Le fait que Madame X. ait été classée par la MSA dans la catégorie invalide « absolument incapable d'exercer une quelconque profession » ne signifie pas par ailleurs qu'elle soit dans l'incapacité réelle d'exercer une profession.
Il s'avère en effet tout d'abord, que comme l'a exactement précisé le tribunal, les décisions prises par les organismes sociaux selon des critères et des règles qui leur sont propres ne sont pas opposables aux compagnies d'assurances.
Les termes employés part la MSA qui sont nécessaires au classement d'un assuré en invalidité ne décrivent pas l'incapacité fonctionnelle réelle. Ils n'impliquent donc pas obligatoirement que la personne concernée ne puisse se livrer à une quelconque activité professionnelle, seule une expertise médicale comportant ces éléments étant susceptible d'apprécier les possibilités effectives de l'assuré à exercer une profession.

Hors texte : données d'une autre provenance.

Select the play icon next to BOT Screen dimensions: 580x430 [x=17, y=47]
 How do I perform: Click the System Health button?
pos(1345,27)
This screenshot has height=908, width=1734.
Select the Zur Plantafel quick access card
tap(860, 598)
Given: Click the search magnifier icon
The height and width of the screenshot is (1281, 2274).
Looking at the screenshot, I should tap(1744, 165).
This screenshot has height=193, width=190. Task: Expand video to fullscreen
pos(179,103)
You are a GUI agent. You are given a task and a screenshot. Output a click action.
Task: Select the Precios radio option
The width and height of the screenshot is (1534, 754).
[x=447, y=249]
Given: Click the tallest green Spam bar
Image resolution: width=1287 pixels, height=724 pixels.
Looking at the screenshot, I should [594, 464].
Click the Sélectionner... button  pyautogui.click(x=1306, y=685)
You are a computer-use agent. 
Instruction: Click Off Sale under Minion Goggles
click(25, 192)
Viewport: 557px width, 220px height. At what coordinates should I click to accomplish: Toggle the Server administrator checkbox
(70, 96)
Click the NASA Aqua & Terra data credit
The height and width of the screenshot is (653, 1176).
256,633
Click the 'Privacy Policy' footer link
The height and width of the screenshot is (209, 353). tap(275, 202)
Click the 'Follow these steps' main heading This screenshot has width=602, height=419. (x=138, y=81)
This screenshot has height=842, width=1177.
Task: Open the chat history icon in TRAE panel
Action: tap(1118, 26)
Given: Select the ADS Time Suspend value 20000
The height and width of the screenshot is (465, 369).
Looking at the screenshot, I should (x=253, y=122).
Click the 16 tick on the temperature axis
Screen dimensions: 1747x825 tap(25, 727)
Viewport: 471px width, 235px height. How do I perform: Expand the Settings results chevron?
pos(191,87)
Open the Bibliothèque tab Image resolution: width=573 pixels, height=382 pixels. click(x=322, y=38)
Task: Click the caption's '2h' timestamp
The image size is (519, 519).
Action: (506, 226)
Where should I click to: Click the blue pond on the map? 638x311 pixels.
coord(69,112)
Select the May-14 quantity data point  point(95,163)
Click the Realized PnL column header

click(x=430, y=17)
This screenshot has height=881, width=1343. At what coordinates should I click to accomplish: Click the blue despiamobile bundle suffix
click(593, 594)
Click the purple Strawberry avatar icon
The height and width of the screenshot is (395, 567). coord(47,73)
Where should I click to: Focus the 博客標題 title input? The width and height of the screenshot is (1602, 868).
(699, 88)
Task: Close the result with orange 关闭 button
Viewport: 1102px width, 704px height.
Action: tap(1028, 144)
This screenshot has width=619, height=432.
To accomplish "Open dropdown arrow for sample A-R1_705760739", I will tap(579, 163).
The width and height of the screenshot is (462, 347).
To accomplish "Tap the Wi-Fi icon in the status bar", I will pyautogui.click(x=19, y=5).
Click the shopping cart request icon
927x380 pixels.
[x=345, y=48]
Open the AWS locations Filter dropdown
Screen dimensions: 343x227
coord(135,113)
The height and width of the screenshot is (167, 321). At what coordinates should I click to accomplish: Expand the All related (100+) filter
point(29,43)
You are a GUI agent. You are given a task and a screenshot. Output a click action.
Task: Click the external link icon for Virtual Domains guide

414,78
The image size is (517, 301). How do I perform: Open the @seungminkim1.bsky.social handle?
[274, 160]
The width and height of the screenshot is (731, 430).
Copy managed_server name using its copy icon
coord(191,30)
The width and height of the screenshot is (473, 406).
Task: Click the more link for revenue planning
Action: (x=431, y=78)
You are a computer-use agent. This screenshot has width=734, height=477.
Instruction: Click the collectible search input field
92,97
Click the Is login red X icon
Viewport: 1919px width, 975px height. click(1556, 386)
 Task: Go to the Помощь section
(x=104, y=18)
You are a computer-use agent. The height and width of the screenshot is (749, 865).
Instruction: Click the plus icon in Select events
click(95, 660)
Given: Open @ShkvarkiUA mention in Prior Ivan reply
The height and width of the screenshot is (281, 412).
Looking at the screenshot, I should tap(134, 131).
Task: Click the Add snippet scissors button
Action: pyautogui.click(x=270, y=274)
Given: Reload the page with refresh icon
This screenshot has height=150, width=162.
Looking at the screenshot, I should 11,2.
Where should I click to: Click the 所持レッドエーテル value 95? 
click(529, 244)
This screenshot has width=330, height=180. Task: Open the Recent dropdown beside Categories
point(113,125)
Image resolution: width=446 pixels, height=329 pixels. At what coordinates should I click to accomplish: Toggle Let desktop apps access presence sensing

L'expert judiciaire qui a accompli sa mission en toute impartialité a considéré que compte tenu des séquelles existantes l'incapacité permanente partielle est de 20 % et que compte tenu de la discordance entre les signes subjectifs rapportés par l'assurée et les données objectives des examens complémentaires et de l'examen clinique (absence caractérisée d'amyotrophie) il estimait que l'assurée ne pouvait exercer une activité adaptée à ses capacité restantes excluant une station debout prolongée ou la marche sur de longues distances mais que son état était compatible avec une activité adaptée à ses capacités restantes excluant certains efforts.
Cette appréciation motivée de l'état de la victime qui repose sur une description de ses possibilités fait donc clairement ressortir, sans qu'il soit besoin de recourir à une expertise complémentaire, que l'état de Madame X. est compatible avec une activité adaptée à ses capacités.
Elle n'est donc pas dans l'incapacité totale d'exercer une quelconque profession qui est le critère contractuel qui peut être seul pris en considération. C'est donc à juste titre que la compagnie d'assurances considérant que Madame X. était apte à l'exercice de certaines activités a refusé de continuer à prendre en charge les remboursements du prêt.
Le jugement entrepris sera en conséquence confirmé.
Madame X. sera condamnée à verser à la CNP une indemnité de 1000 euros sur le fondement des dispositions de l'article 700 du Code de procédure civile.
DISPOSITIF (décision proprement dite) (N.B. : mention ne figurant pas sur l’original)
PAR CES MOTIFS :
Confirme le jugement entrepris
Y ajoutant
[minute Jurica page 6] Condamne Madame X. à verser à la compagnie CNP, une indemnité de 1.000 euros sur le fondement de l'article 700 du Code de procédure civile.
La condamne aux dépens ceux d'appel étant distraits conformément aux dispositions de l'article 699 du Code de procédure civile.
Le présent arrêt a été signé par Monsieur Robert MIORI, Président, et par Monsieur Hervé
GOUDOT, Greffier, auquel la minute de la décision a été remise par le magistrat signataire.